Frater Ipafs: An excellent point! The metaphysical paths, when sincerely practiced, are most often a humanitarian endeavor at their root.
Nettle: Which brings me back to your guided meditation – which seems also quite helpful. The meditation aims to free from negative influences – the listener separates and bundles negative or disturbing influences within an object which is to be buried until her mirror image clears. – What is the idea behind it?
Frater Ipafs: The Guided meditation, I think, was made for the purpose of removing those landmarks of self-loathing from ourselves, to be free to turn a new page in our lives. At the time I created it, I was suffering from seizure activity induced by panic attacks. They began happening abruptly one day– they’ve since gone. But, usually, when we feel crippled, it is because we are crippling ourselves.

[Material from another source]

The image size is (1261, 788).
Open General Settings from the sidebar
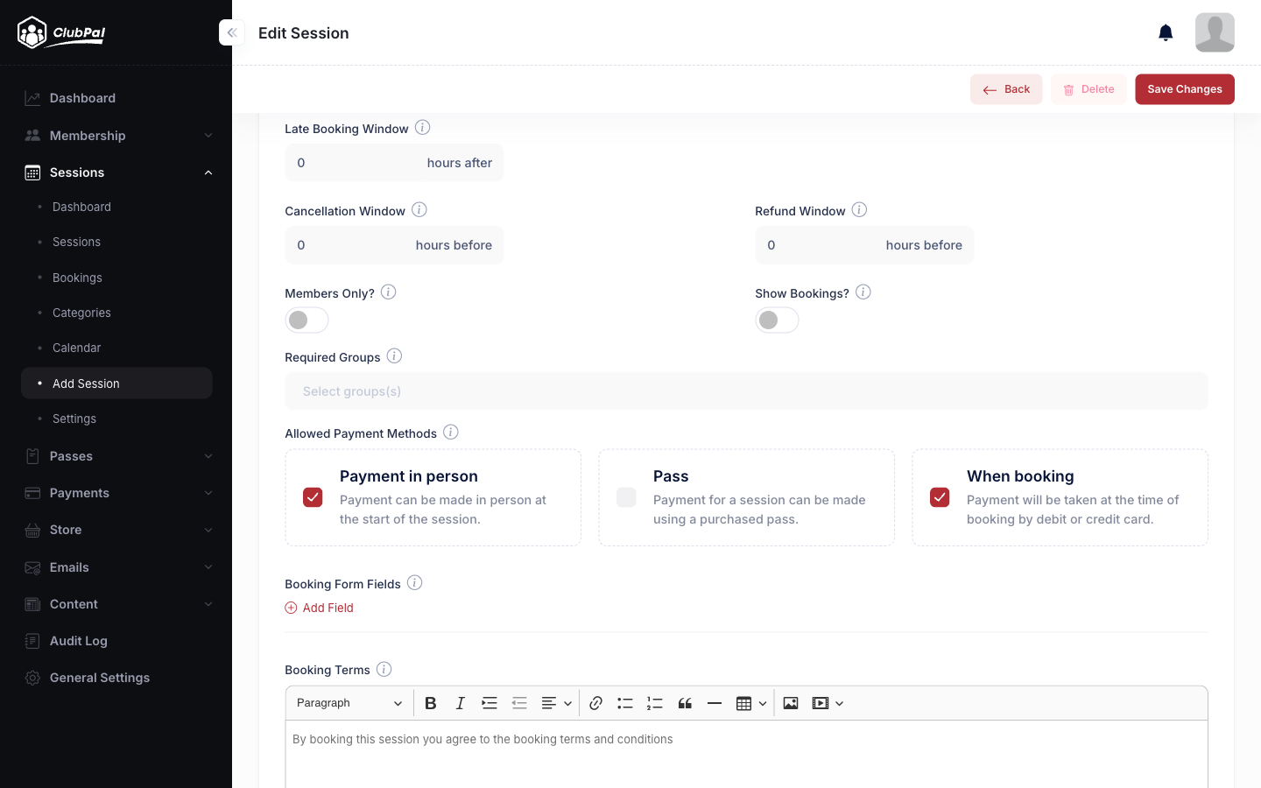(x=99, y=677)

Nettle: So it is about letting go and rest in peace. Mainly when we are not feeling well in our skin?
Frater Ipafs: Absolutely. It could generalize to just about anything: letting go of people, jobs, memories, deceased ones, etc.

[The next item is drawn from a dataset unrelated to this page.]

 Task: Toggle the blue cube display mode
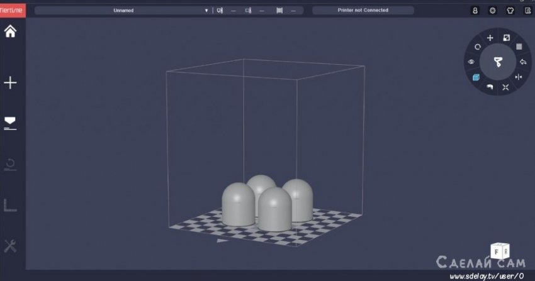click(x=476, y=77)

“What good is talent if it is easily perverted by gluttony or sloth? It must be focused to be of any use”
Nettle: For today we have about five minutes left – Unfortunately, but it already well over 2 am here in Moscow. But I’d be delighted to continue another day 😀
Anyways, after all that insights I realize again, that introducing you seems to me like being in danger of omitting something important. I mean, you are into ceremonial magic, the cabala, Enochian magic, but still well acquainted with Wicca and Voodoo. You practice tarot, prepare and teach crystal tonics, you draw and paint in oil, and show quite some talent in crafting your own tools and accessories for your altar room. Let’s get bluntly back to our first topic: Talent or discipline? Which one wins?

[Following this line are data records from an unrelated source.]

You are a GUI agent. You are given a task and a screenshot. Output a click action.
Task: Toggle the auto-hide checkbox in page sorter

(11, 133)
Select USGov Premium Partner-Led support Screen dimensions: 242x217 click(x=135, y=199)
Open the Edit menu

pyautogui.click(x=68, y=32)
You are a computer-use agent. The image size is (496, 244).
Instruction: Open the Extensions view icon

Frater Ipafs: You’re too generous to me, really. Thank you for all of your kind words! Of those two variables, the answer seems obvious to me: Discipline. What good is talent if it is easily perverted by gluttony or sloth? It must be focused to be of any use.
Nettle: My last question for today: Who took the photos of you, especially in the ritual poses?
Frater Ipafs: I’m smiling as I type this. I can’t help but laugh– I have taken every photo I’ve posted.
Would you believe that I set up the camera, initiated the timer function, ran across the room, stood in tree pose with a glass of water on my head while holding a book before me? It’s true.
Though, unfortunately, the glass was cut out of the picture. But even that, I feel, is a testament to willpower and discipline, albeit a frivolous one.
Nettle: That is awesome, I guess that would have been worth filming )))
Frater Ipafs: I’m so glad it wasn’t. No one deserves to see me shambling about in a robe haha.
Nettle: The results are impressive – such as the portrait with a ritual dagger while performing the lesser banishing pentagram ritual. It would be nice to continue our conversation soon about further topics 🙂
Frater Ipafs: Thank you again. It’s been an absolute pleasure. And I would be delighted. 🙂
Nettle: Bonus question – Are there any books or other works you want to share with us and why?
Frater Ipafs:I’d highly recommend a book called the Geosophia. It is an incredible piece on the chthonic roots of ceremonial magick, tracing its origins to the Greeks and then following its evolution to the grimoiric format of the medieval age. For those magicians studying the art of evocation, I’d highly encourage this book. Another would be Through Gateways of Stone and Cirlce by Ashen Chassad– its an excellent elaboration on the works of Trithemius (apocryphally published later by Francis Barrett in The Magus).